Task description: Whether an entry is long or short, retype it exactly.

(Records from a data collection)

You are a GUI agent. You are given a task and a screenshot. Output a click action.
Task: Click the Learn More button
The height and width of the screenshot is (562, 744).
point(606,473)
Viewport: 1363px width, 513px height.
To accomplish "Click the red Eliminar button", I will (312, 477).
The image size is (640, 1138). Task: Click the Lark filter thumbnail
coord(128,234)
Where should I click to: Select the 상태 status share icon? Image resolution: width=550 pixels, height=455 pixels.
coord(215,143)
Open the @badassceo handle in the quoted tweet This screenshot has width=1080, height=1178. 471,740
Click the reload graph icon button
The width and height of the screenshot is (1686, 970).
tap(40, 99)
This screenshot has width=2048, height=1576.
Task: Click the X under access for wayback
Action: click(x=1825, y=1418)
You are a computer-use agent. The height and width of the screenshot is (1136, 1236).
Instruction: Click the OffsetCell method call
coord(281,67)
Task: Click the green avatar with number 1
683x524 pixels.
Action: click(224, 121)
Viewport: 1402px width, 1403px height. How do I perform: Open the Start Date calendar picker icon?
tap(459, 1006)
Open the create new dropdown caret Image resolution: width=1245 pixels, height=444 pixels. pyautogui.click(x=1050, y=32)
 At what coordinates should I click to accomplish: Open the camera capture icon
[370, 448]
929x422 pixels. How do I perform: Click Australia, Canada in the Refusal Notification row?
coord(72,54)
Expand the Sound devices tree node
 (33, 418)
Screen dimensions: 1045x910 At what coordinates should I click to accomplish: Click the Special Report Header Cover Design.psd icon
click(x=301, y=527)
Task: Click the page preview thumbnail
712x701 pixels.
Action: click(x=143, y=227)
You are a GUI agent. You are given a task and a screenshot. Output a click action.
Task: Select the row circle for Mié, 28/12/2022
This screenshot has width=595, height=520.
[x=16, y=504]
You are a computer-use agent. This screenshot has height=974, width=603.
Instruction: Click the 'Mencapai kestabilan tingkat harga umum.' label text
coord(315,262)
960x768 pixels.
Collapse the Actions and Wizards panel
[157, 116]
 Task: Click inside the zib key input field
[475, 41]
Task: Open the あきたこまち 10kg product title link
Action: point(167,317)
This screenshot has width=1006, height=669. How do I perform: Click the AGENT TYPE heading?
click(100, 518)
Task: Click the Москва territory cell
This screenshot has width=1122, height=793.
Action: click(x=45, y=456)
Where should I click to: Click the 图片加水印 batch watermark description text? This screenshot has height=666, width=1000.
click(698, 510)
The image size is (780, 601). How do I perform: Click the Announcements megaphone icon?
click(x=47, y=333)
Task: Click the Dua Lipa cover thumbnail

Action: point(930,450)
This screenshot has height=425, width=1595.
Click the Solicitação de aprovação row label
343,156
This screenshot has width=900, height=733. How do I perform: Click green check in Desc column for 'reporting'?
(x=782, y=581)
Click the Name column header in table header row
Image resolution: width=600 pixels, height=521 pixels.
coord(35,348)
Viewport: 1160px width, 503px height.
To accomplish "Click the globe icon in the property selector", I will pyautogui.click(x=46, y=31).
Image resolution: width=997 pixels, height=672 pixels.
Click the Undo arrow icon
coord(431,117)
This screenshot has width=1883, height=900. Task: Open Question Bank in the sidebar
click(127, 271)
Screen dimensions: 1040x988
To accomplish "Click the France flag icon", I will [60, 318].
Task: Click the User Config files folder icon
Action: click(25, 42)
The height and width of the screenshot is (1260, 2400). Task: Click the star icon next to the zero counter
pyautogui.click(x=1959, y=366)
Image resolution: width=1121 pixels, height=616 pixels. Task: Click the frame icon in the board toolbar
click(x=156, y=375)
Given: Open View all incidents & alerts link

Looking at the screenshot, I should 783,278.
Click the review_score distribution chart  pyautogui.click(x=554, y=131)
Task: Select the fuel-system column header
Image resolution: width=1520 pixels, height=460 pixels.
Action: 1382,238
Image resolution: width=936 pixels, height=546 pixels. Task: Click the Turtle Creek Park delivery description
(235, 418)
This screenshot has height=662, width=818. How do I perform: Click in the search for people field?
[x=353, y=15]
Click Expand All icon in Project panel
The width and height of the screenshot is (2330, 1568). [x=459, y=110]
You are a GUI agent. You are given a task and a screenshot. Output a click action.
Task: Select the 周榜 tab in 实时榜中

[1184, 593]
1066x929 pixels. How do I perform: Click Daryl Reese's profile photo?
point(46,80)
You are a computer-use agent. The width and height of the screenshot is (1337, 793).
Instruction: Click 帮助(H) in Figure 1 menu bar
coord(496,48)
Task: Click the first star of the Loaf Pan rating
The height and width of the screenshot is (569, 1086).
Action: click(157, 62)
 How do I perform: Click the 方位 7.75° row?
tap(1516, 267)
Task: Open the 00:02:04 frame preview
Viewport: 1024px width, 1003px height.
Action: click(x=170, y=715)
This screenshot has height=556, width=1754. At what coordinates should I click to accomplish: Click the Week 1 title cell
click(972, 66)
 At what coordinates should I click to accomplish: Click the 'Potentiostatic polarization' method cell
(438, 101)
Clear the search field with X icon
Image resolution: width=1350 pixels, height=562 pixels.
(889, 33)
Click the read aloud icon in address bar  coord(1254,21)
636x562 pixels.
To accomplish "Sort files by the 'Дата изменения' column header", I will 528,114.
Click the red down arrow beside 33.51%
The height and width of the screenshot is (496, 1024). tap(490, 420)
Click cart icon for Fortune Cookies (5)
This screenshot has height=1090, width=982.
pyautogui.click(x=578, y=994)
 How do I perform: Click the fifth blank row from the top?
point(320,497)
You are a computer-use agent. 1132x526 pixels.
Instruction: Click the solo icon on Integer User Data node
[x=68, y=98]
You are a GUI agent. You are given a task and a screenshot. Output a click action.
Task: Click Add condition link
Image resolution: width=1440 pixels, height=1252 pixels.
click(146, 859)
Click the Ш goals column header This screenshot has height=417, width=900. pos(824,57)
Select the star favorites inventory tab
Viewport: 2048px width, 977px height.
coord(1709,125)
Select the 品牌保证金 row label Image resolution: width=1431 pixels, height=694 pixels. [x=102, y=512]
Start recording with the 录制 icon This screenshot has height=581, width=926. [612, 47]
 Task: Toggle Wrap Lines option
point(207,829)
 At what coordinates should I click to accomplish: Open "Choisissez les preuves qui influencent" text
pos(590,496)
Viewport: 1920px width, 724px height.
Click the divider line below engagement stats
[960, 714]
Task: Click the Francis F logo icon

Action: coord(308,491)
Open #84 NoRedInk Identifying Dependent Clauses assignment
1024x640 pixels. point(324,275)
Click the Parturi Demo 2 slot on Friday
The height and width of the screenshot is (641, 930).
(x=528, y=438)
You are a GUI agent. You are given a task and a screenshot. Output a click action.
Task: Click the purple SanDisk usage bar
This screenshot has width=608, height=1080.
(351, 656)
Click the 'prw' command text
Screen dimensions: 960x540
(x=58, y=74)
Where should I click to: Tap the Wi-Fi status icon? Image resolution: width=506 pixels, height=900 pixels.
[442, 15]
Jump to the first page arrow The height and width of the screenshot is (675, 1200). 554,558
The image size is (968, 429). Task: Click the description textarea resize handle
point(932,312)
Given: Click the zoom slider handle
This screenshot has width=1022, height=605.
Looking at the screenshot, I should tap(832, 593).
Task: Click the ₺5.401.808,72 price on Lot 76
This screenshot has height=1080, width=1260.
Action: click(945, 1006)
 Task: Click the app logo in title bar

Completed exercise:
You are a GUI agent. You are given a task and a screenshot. Output a click action.
Task: Click the Learn More button
The height and width of the screenshot is (562, 744).
point(606,473)
Viewport: 1363px width, 513px height.
To accomplish "Click the red Eliminar button", I will (312, 477).
The image size is (640, 1138). Task: Click the Lark filter thumbnail
coord(128,234)
Where should I click to: Select the 상태 status share icon? Image resolution: width=550 pixels, height=455 pixels.
coord(215,143)
Open the @badassceo handle in the quoted tweet This screenshot has width=1080, height=1178. 471,740
Click the reload graph icon button
The width and height of the screenshot is (1686, 970).
tap(40, 99)
This screenshot has width=2048, height=1576.
Task: Click the X under access for wayback
Action: click(x=1825, y=1418)
You are a computer-use agent. The height and width of the screenshot is (1136, 1236).
Instruction: Click the OffsetCell method call
coord(281,67)
Task: Click the green avatar with number 1
683x524 pixels.
Action: click(224, 121)
Viewport: 1402px width, 1403px height. How do I perform: Open the Start Date calendar picker icon?
tap(459, 1006)
Open the create new dropdown caret Image resolution: width=1245 pixels, height=444 pixels. pyautogui.click(x=1050, y=32)
 At what coordinates should I click to accomplish: Open the camera capture icon
[370, 448]
929x422 pixels. How do I perform: Click Australia, Canada in the Refusal Notification row?
coord(72,54)
Expand the Sound devices tree node
 (33, 418)
Screen dimensions: 1045x910 At what coordinates should I click to accomplish: Click the Special Report Header Cover Design.psd icon
click(x=301, y=527)
Task: Click the page preview thumbnail
712x701 pixels.
Action: click(x=143, y=227)
You are a GUI agent. You are given a task and a screenshot. Output a click action.
Task: Select the row circle for Mié, 28/12/2022
This screenshot has width=595, height=520.
[x=16, y=504]
You are a computer-use agent. This screenshot has height=974, width=603.
Instruction: Click the 'Mencapai kestabilan tingkat harga umum.' label text
coord(315,262)
960x768 pixels.
Collapse the Actions and Wizards panel
[157, 116]
 Task: Click inside the zib key input field
[475, 41]
Task: Open the あきたこまち 10kg product title link
Action: point(167,317)
This screenshot has width=1006, height=669. How do I perform: Click the AGENT TYPE heading?
click(100, 518)
Task: Click the Москва territory cell
This screenshot has width=1122, height=793.
Action: click(x=45, y=456)
Where should I click to: Click the 图片加水印 batch watermark description text? This screenshot has height=666, width=1000.
click(698, 510)
The image size is (780, 601). How do I perform: Click the Announcements megaphone icon?
click(x=47, y=333)
Task: Click the Dua Lipa cover thumbnail

Action: point(930,450)
This screenshot has height=425, width=1595.
Click the Solicitação de aprovação row label
343,156
This screenshot has width=900, height=733. How do I perform: Click green check in Desc column for 'reporting'?
(x=782, y=581)
Click the Name column header in table header row
Image resolution: width=600 pixels, height=521 pixels.
coord(35,348)
Viewport: 1160px width, 503px height.
To accomplish "Click the globe icon in the property selector", I will pyautogui.click(x=46, y=31).
Image resolution: width=997 pixels, height=672 pixels.
Click the Undo arrow icon
coord(431,117)
This screenshot has width=1883, height=900. Task: Open Question Bank in the sidebar
click(127, 271)
Screen dimensions: 1040x988
To accomplish "Click the France flag icon", I will [60, 318].
Task: Click the User Config files folder icon
Action: click(25, 42)
The height and width of the screenshot is (1260, 2400). Task: Click the star icon next to the zero counter
pyautogui.click(x=1959, y=366)
Image resolution: width=1121 pixels, height=616 pixels. Task: Click the frame icon in the board toolbar
click(x=156, y=375)
Given: Open View all incidents & alerts link

Looking at the screenshot, I should 783,278.
Click the review_score distribution chart  pyautogui.click(x=554, y=131)
Task: Select the fuel-system column header
Image resolution: width=1520 pixels, height=460 pixels.
Action: 1382,238
Image resolution: width=936 pixels, height=546 pixels. Task: Click the Turtle Creek Park delivery description
(235, 418)
This screenshot has height=662, width=818. How do I perform: Click in the search for people field?
[x=353, y=15]
Click Expand All icon in Project panel
The width and height of the screenshot is (2330, 1568). [x=459, y=110]
You are a GUI agent. You are given a task and a screenshot. Output a click action.
Task: Select the 周榜 tab in 实时榜中

[1184, 593]
1066x929 pixels. How do I perform: Click Daryl Reese's profile photo?
point(46,80)
You are a computer-use agent. The width and height of the screenshot is (1337, 793).
Instruction: Click 帮助(H) in Figure 1 menu bar
coord(496,48)
Task: Click the first star of the Loaf Pan rating
The height and width of the screenshot is (569, 1086).
Action: click(157, 62)
 How do I perform: Click the 方位 7.75° row?
tap(1516, 267)
Task: Open the 00:02:04 frame preview
Viewport: 1024px width, 1003px height.
Action: click(x=170, y=715)
This screenshot has height=556, width=1754. At what coordinates should I click to accomplish: Click the Week 1 title cell
click(972, 66)
 At what coordinates should I click to accomplish: Click the 'Potentiostatic polarization' method cell
(438, 101)
Clear the search field with X icon
Image resolution: width=1350 pixels, height=562 pixels.
(889, 33)
Click the read aloud icon in address bar  coord(1254,21)
636x562 pixels.
To accomplish "Sort files by the 'Дата изменения' column header", I will 528,114.
Click the red down arrow beside 33.51%
The height and width of the screenshot is (496, 1024). tap(490, 420)
Click cart icon for Fortune Cookies (5)
This screenshot has height=1090, width=982.
pyautogui.click(x=578, y=994)
 How do I perform: Click the fifth blank row from the top?
point(320,497)
You are a computer-use agent. 1132x526 pixels.
Instruction: Click the solo icon on Integer User Data node
[x=68, y=98]
You are a GUI agent. You are given a task and a screenshot. Output a click action.
Task: Click Add condition link
Image resolution: width=1440 pixels, height=1252 pixels.
click(146, 859)
Click the Ш goals column header This screenshot has height=417, width=900. pos(824,57)
Select the star favorites inventory tab
Viewport: 2048px width, 977px height.
coord(1709,125)
Select the 品牌保证金 row label Image resolution: width=1431 pixels, height=694 pixels. [x=102, y=512]
Start recording with the 录制 icon This screenshot has height=581, width=926. [612, 47]
 Task: Toggle Wrap Lines option
point(207,829)
 At what coordinates should I click to accomplish: Open "Choisissez les preuves qui influencent" text
pos(590,496)
Viewport: 1920px width, 724px height.
Click the divider line below engagement stats
[960, 714]
Task: Click the Francis F logo icon

Action: coord(308,491)
Open #84 NoRedInk Identifying Dependent Clauses assignment
1024x640 pixels. point(324,275)
Click the Parturi Demo 2 slot on Friday
The height and width of the screenshot is (641, 930).
(x=528, y=438)
You are a GUI agent. You are given a task and a screenshot. Output a click action.
Task: Click the purple SanDisk usage bar
This screenshot has width=608, height=1080.
(351, 656)
Click the 'prw' command text
Screen dimensions: 960x540
(x=58, y=74)
Where should I click to: Tap the Wi-Fi status icon? Image resolution: width=506 pixels, height=900 pixels.
[442, 15]
Jump to the first page arrow The height and width of the screenshot is (675, 1200). 554,558
The image size is (968, 429). Task: Click the description textarea resize handle
point(932,312)
Given: Click the zoom slider handle
This screenshot has width=1022, height=605.
Looking at the screenshot, I should tap(832, 593).
Task: Click the ₺5.401.808,72 price on Lot 76
This screenshot has height=1080, width=1260.
Action: click(945, 1006)
 Task: Click the app logo in title bar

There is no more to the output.